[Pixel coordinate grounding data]
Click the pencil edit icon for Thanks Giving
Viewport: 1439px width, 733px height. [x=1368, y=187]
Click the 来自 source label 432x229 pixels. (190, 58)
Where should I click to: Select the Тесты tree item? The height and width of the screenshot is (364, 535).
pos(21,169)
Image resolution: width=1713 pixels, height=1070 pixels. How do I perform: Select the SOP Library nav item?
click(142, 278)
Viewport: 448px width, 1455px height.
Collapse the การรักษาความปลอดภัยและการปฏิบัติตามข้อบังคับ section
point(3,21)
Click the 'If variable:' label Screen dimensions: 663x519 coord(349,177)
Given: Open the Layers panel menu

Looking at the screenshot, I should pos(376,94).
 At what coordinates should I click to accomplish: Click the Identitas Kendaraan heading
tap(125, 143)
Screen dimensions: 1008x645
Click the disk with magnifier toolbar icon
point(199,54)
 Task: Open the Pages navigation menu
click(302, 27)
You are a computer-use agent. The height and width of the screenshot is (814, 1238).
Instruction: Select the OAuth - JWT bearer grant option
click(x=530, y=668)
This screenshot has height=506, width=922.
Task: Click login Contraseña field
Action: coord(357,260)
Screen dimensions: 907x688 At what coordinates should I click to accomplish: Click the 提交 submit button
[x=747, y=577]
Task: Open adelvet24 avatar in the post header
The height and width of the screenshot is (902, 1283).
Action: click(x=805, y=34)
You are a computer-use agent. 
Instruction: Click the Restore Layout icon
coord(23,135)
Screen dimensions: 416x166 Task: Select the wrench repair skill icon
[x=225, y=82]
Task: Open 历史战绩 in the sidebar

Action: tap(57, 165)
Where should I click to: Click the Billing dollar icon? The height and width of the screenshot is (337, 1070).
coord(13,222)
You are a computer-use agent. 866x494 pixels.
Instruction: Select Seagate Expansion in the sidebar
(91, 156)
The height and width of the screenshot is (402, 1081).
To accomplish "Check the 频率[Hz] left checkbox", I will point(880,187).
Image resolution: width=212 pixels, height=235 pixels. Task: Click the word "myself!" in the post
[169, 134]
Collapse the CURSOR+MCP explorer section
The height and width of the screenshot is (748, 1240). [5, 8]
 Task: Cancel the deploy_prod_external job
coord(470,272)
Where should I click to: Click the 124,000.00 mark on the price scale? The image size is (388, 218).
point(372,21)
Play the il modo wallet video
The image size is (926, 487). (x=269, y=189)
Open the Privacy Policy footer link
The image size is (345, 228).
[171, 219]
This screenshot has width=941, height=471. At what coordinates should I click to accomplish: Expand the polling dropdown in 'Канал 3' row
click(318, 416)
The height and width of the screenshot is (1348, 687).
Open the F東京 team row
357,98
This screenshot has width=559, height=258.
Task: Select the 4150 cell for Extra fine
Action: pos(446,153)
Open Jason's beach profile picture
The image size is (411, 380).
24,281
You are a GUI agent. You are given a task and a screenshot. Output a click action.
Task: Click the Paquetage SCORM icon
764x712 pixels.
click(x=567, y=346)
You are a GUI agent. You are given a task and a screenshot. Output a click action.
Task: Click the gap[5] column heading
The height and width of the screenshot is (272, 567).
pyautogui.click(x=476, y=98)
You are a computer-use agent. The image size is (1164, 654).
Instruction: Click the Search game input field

What you have to do: What's wanted is a faithful copy of each entry above.

Response area:
Click the pencil edit icon for Thanks Giving
Viewport: 1439px width, 733px height. [x=1368, y=187]
Click the 来自 source label 432x229 pixels. (190, 58)
Where should I click to: Select the Тесты tree item? The height and width of the screenshot is (364, 535).
pos(21,169)
Image resolution: width=1713 pixels, height=1070 pixels. How do I perform: Select the SOP Library nav item?
click(142, 278)
Viewport: 448px width, 1455px height.
Collapse the การรักษาความปลอดภัยและการปฏิบัติตามข้อบังคับ section
point(3,21)
Click the 'If variable:' label Screen dimensions: 663x519 coord(349,177)
Given: Open the Layers panel menu

Looking at the screenshot, I should pos(376,94).
 At what coordinates should I click to accomplish: Click the Identitas Kendaraan heading
tap(125, 143)
Screen dimensions: 1008x645
Click the disk with magnifier toolbar icon
point(199,54)
 Task: Open the Pages navigation menu
click(302, 27)
You are a computer-use agent. The height and width of the screenshot is (814, 1238).
Instruction: Select the OAuth - JWT bearer grant option
click(x=530, y=668)
This screenshot has height=506, width=922.
Task: Click login Contraseña field
Action: coord(357,260)
Screen dimensions: 907x688 At what coordinates should I click to accomplish: Click the 提交 submit button
[x=747, y=577]
Task: Open adelvet24 avatar in the post header
The height and width of the screenshot is (902, 1283).
Action: click(x=805, y=34)
You are a computer-use agent. 
Instruction: Click the Restore Layout icon
coord(23,135)
Screen dimensions: 416x166 Task: Select the wrench repair skill icon
[x=225, y=82]
Task: Open 历史战绩 in the sidebar

Action: tap(57, 165)
Where should I click to: Click the Billing dollar icon? The height and width of the screenshot is (337, 1070).
coord(13,222)
You are a computer-use agent. 866x494 pixels.
Instruction: Select Seagate Expansion in the sidebar
(91, 156)
The height and width of the screenshot is (402, 1081).
To accomplish "Check the 频率[Hz] left checkbox", I will point(880,187).
Image resolution: width=212 pixels, height=235 pixels. Task: Click the word "myself!" in the post
[169, 134]
Collapse the CURSOR+MCP explorer section
The height and width of the screenshot is (748, 1240). [5, 8]
 Task: Cancel the deploy_prod_external job
coord(470,272)
Where should I click to: Click the 124,000.00 mark on the price scale? The image size is (388, 218).
point(372,21)
Play the il modo wallet video
The image size is (926, 487). (x=269, y=189)
Open the Privacy Policy footer link
The image size is (345, 228).
[171, 219]
This screenshot has width=941, height=471. At what coordinates should I click to accomplish: Expand the polling dropdown in 'Канал 3' row
click(318, 416)
The height and width of the screenshot is (1348, 687).
Open the F東京 team row
357,98
This screenshot has width=559, height=258.
Task: Select the 4150 cell for Extra fine
Action: pos(446,153)
Open Jason's beach profile picture
The image size is (411, 380).
24,281
You are a GUI agent. You are given a task and a screenshot. Output a click action.
Task: Click the Paquetage SCORM icon
764x712 pixels.
click(x=567, y=346)
You are a GUI agent. You are given a task and a screenshot. Output a click action.
Task: Click the gap[5] column heading
The height and width of the screenshot is (272, 567).
pyautogui.click(x=476, y=98)
You are a computer-use agent. The image size is (1164, 654).
Instruction: Click the Search game input field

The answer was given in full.